How could he have possibly known that a resurrection was permanent if you didn't request a natural life? That killing the dealmaker to free Dean meant making Sam immortal? It's not like demons offer to let you read the fine print.

Sam's seventy-seven, and he looks the same as he did on that night Jake shoved a knife into his back. There are no new scars, because every injury heals almost as soon as he gets it; bruises fade in a day, broken bones heal within the week. Fatal injuries knit themselves together in moments. The MacLeods have it better than he does, because they can die; he got beheaded once, and as soon as Dean assembled the parts for burning, the slash healed and he woke up.

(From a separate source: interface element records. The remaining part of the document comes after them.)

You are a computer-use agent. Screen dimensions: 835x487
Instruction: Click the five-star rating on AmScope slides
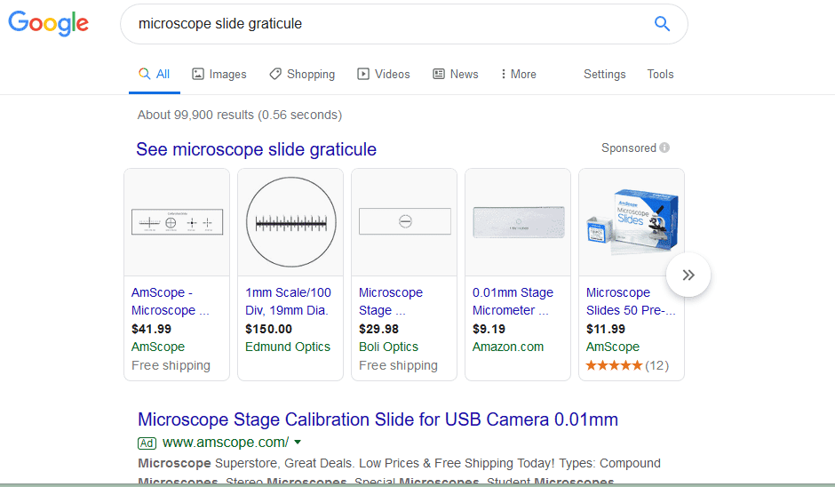coord(613,365)
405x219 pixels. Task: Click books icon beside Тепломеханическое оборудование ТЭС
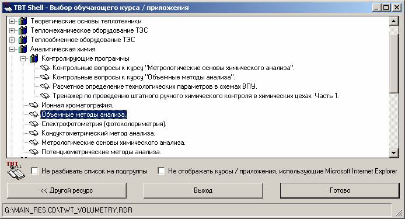(x=23, y=30)
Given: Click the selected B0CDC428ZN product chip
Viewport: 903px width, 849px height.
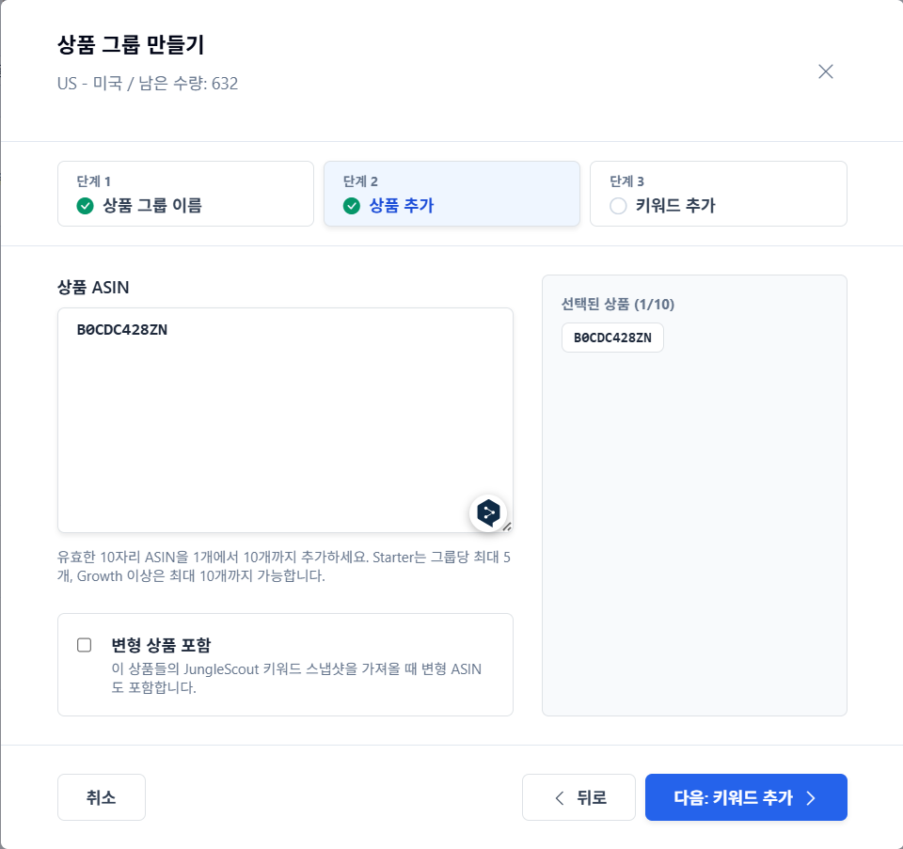Looking at the screenshot, I should 612,338.
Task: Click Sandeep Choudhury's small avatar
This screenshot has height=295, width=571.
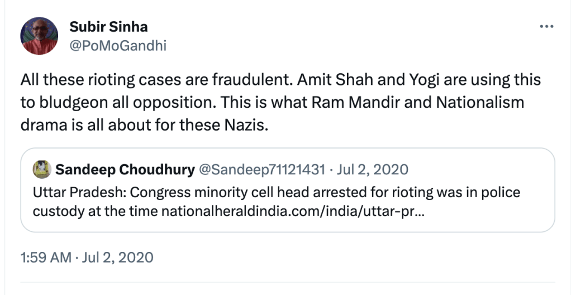Action: [x=42, y=169]
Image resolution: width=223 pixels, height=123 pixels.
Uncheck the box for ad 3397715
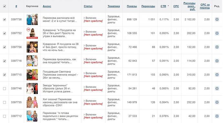click(5, 75)
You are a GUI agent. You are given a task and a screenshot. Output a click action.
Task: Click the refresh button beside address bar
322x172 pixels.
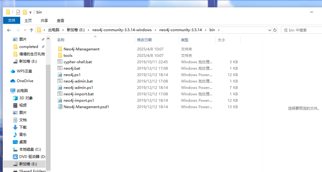[275, 30]
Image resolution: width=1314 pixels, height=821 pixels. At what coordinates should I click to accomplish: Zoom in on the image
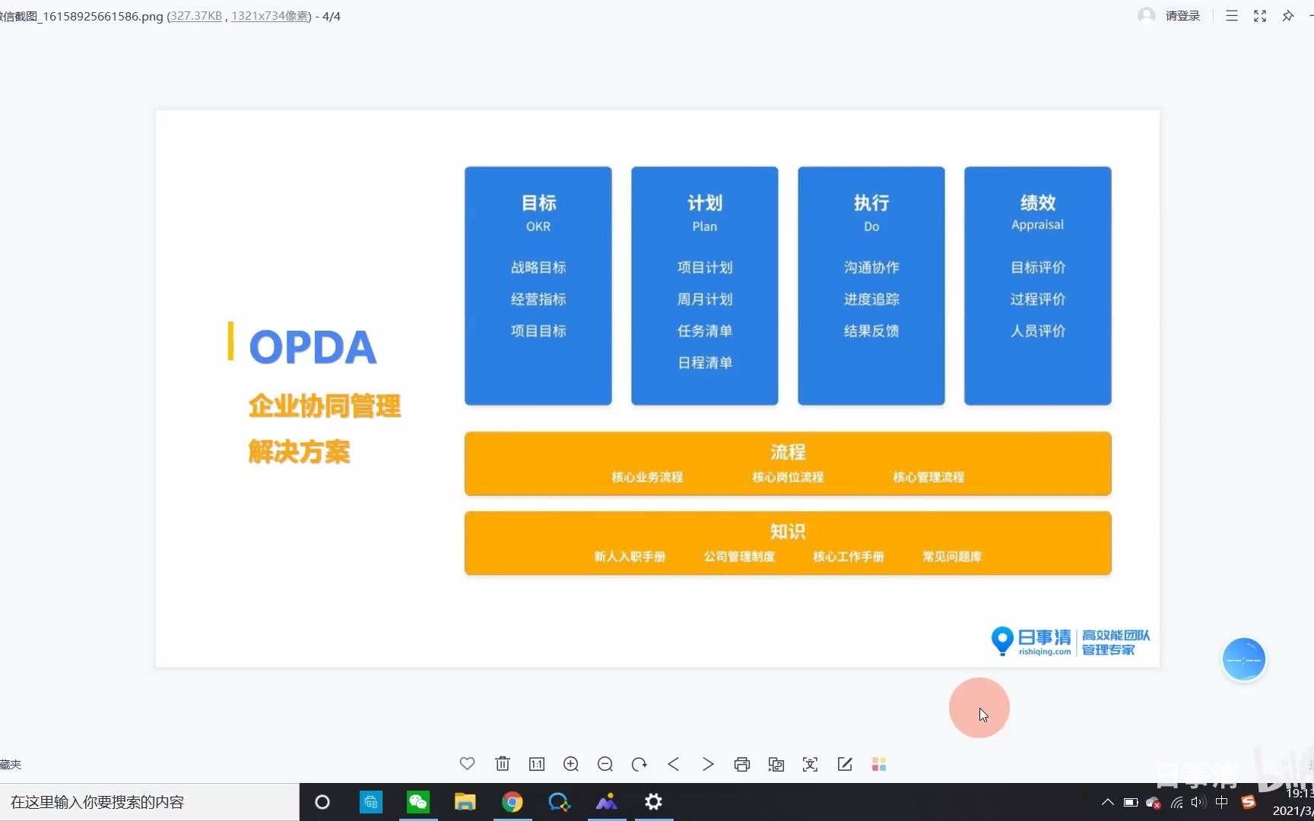pos(571,764)
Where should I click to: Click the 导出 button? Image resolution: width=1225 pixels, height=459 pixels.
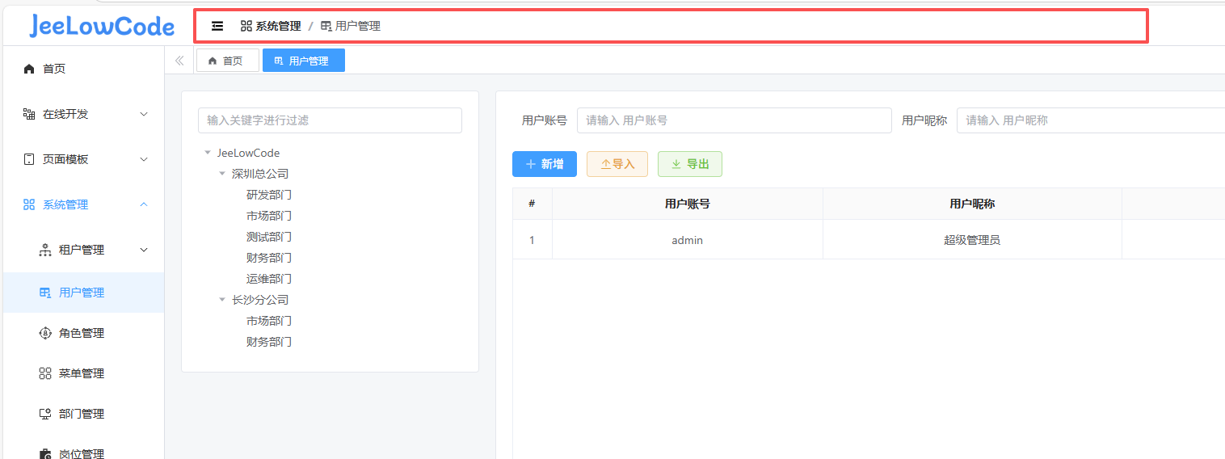click(x=689, y=164)
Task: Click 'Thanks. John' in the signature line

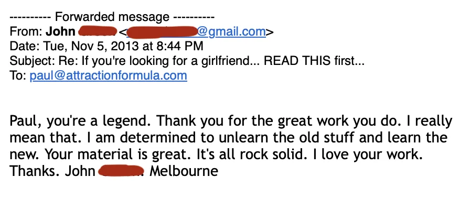Action: coord(52,171)
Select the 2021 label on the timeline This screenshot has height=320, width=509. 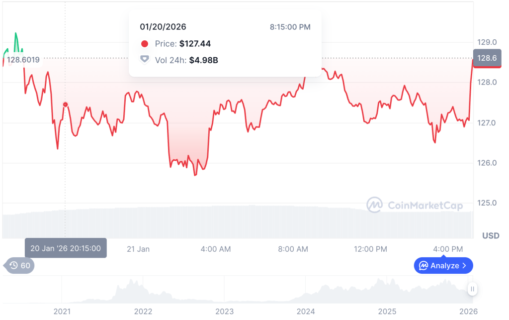coord(62,312)
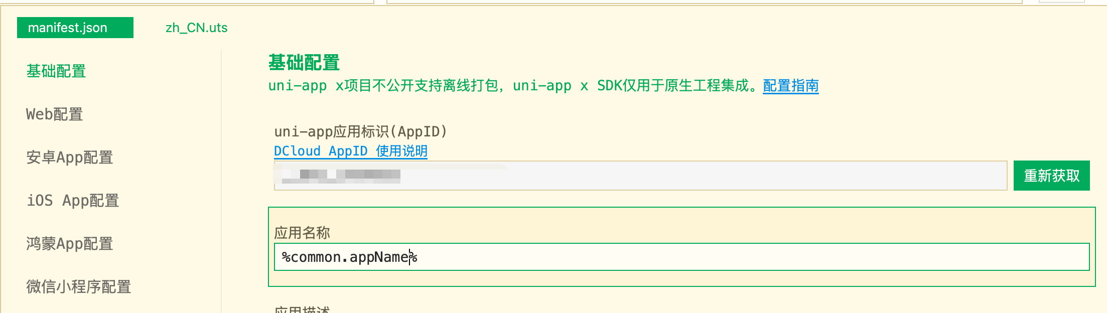1107x313 pixels.
Task: Click the uni-app应用标识(AppID) label
Action: pos(360,131)
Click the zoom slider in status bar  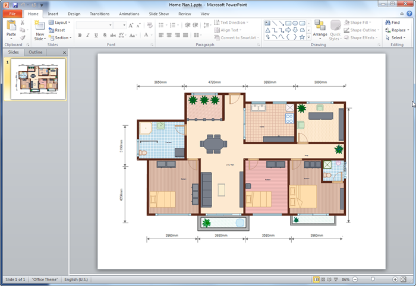(373, 279)
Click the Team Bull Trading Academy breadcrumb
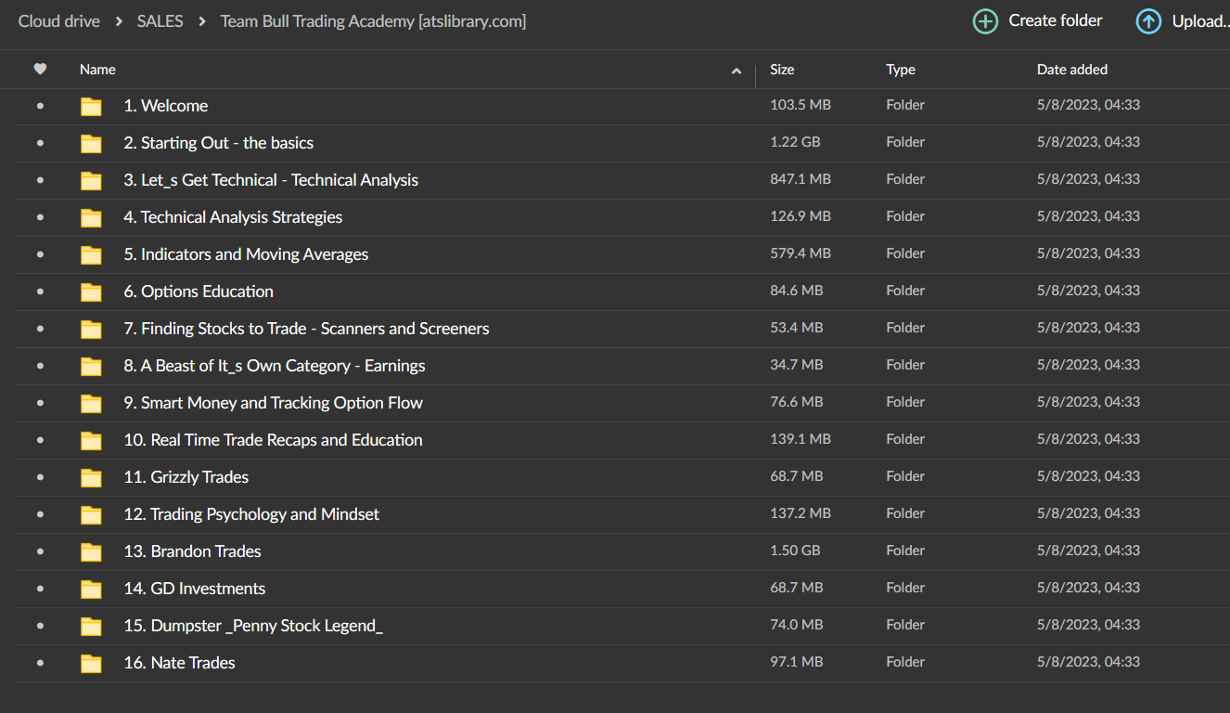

Sam watches his nieces and nephews from a distance as the years drift by. He's the hero who rescues frail, white-haired Maria when a forgotten candle sets her house afire; he's the tutor who keeps Sam IV from flunking out of college English; he's the good Samaritan who stops when airheaded little Deanna, Dean's great-great-granddaughter, has a flat tire in a bad neighborhood. He's the shadow in the night who runs salt lines around their property and draws protective symbols where they can't be seen; he's the anonymous donor who leaves envelopes of hundreds in the kitchen when money gets tight, the total stranger who lists them as beneficiaries in wills and massive life insurance policies before he skillfully fakes another death; he's the last thing abusers and violent enemies see before they disappear forever, their bodies never to be found. A few times, when the loneliness gets too much, he's the orphaned college roommate, a lonely kid welcomed wholeheartedly into the warmth of a family who barely remembers their ancestor Dean but still practices his family-is-everything philosophy, and for a few years he knows that warmth again, before he sees his many-times-great-nephew and college roommate going gray and realizes it's time to leave again.

Sam's outlived everyone he ever knew. His world is as dead as the people he once loved. There's no going back. There's no heaven for him, not for a man who can't die; no hell, either, except the pain of walking away before his never-aging body betrays him.

He doesn't know how long he can guard them, how long before the course of nature means there's just too many of them for one man, even immortal, to keep track of. He doesn't know how long he can stand seeing those familiar hazel eyes in the faces of strangers. He doesn't know how many lifetimes a man can live as a hunter and protector before his mind begins to break down.

That doesn't matter. He made a promise, all those years ago, when Lianne put her foot down about her children knowing anything about hunting or the supernatural, a promise to Dean that if anything ever happened to him, Sam would be there to protect his family, and damn Lianne's squeamishness. He knows, deep in his heart, that Dean only meant that promise to bind him until the kids were grown, that it wasn't supposed to apply to later generations.

But if he can't die, he'll spend forever protecting Dean's family.

Dean taught him the importance of family, too.